TASK INPUTS
========

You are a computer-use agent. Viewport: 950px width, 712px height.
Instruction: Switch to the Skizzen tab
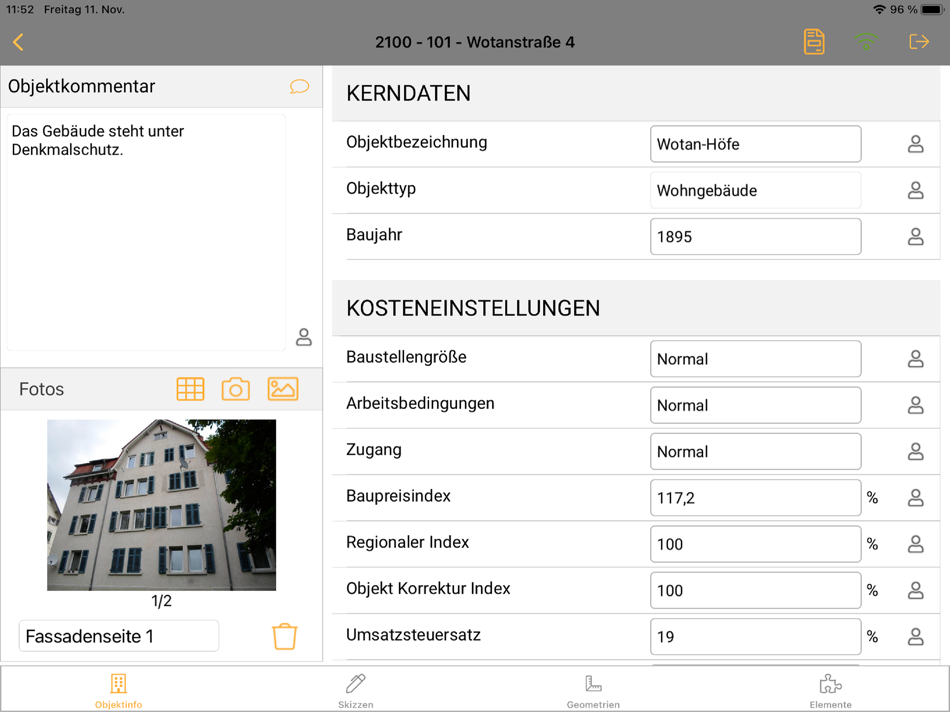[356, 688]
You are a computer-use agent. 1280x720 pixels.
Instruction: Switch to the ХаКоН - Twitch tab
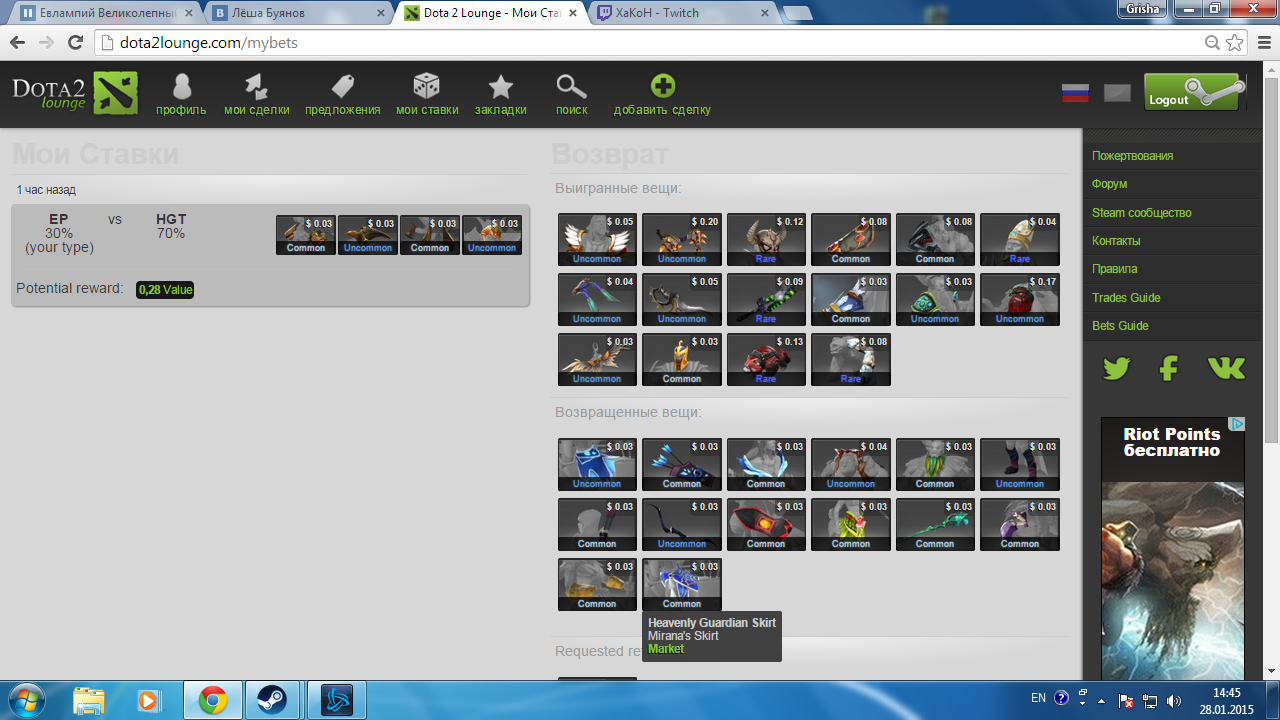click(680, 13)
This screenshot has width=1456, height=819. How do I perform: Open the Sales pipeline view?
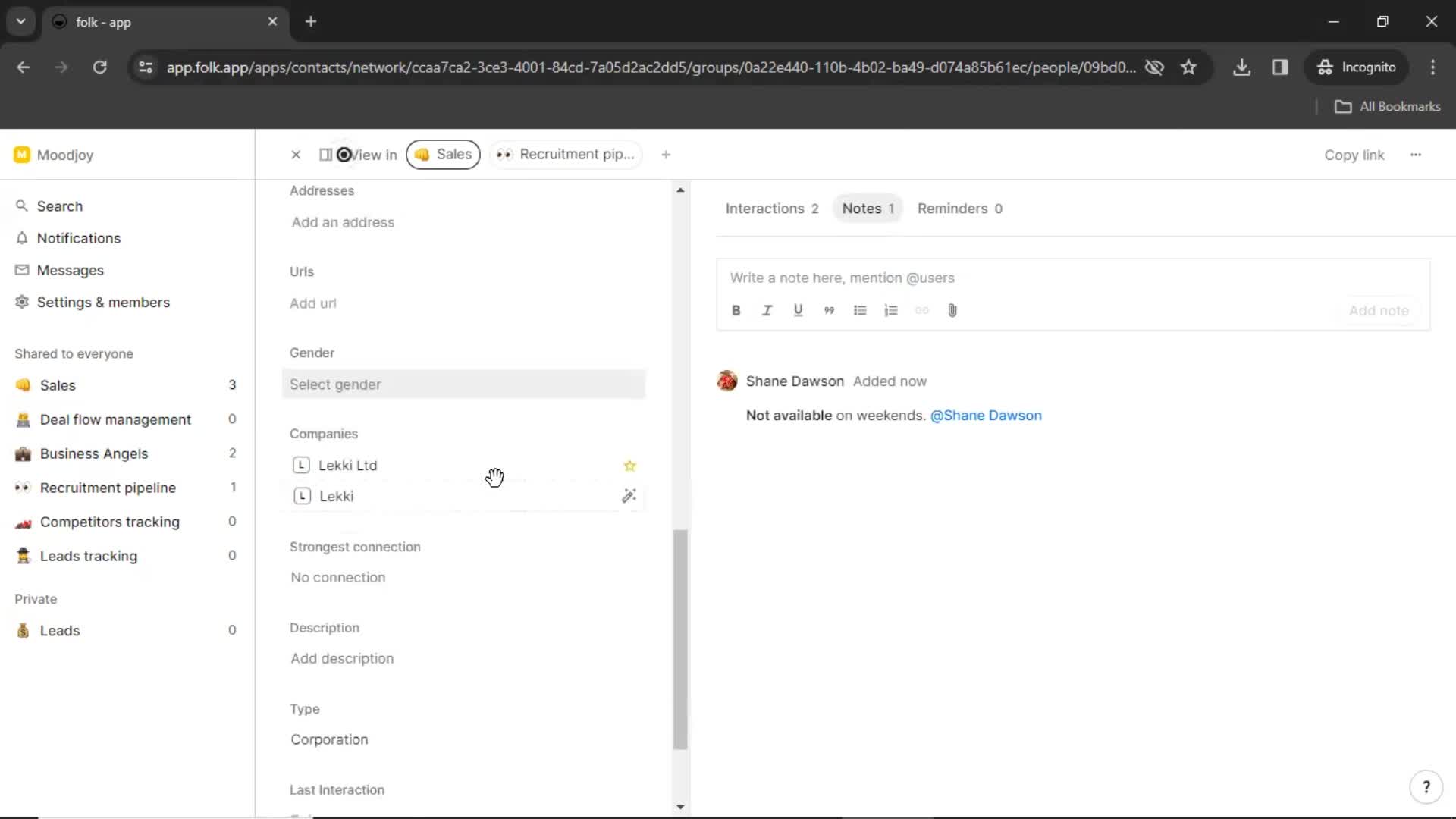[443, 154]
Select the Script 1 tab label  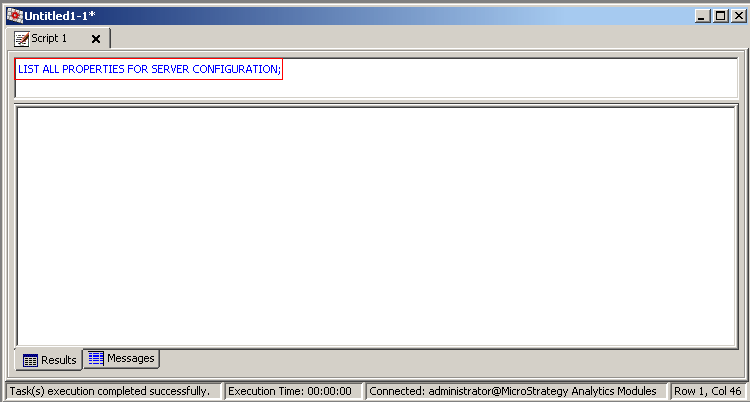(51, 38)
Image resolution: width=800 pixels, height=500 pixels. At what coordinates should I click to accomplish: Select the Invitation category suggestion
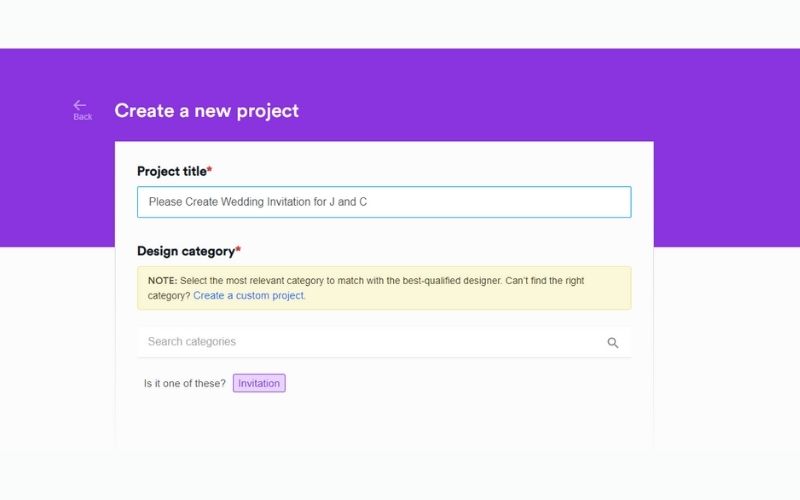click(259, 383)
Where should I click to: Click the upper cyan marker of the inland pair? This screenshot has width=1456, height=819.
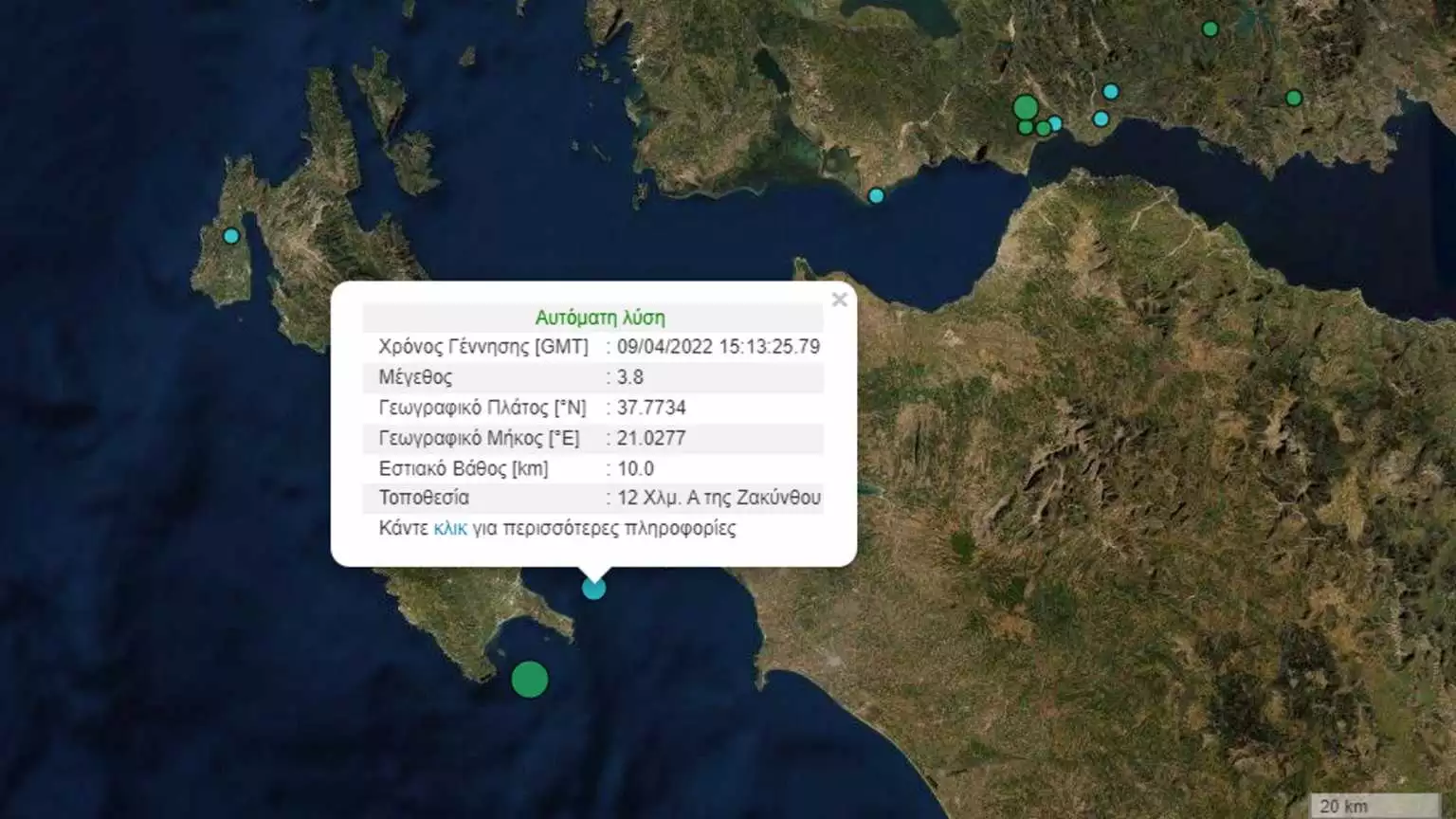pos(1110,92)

========

THE TASK
Your answer should hold every line of the entries that contains the string "agent".

EXERCISE ANSWER
You are a computer-use agent. Viewport: 950px width, 712px height.
You are a computer-use agent. 1280x720 pixels.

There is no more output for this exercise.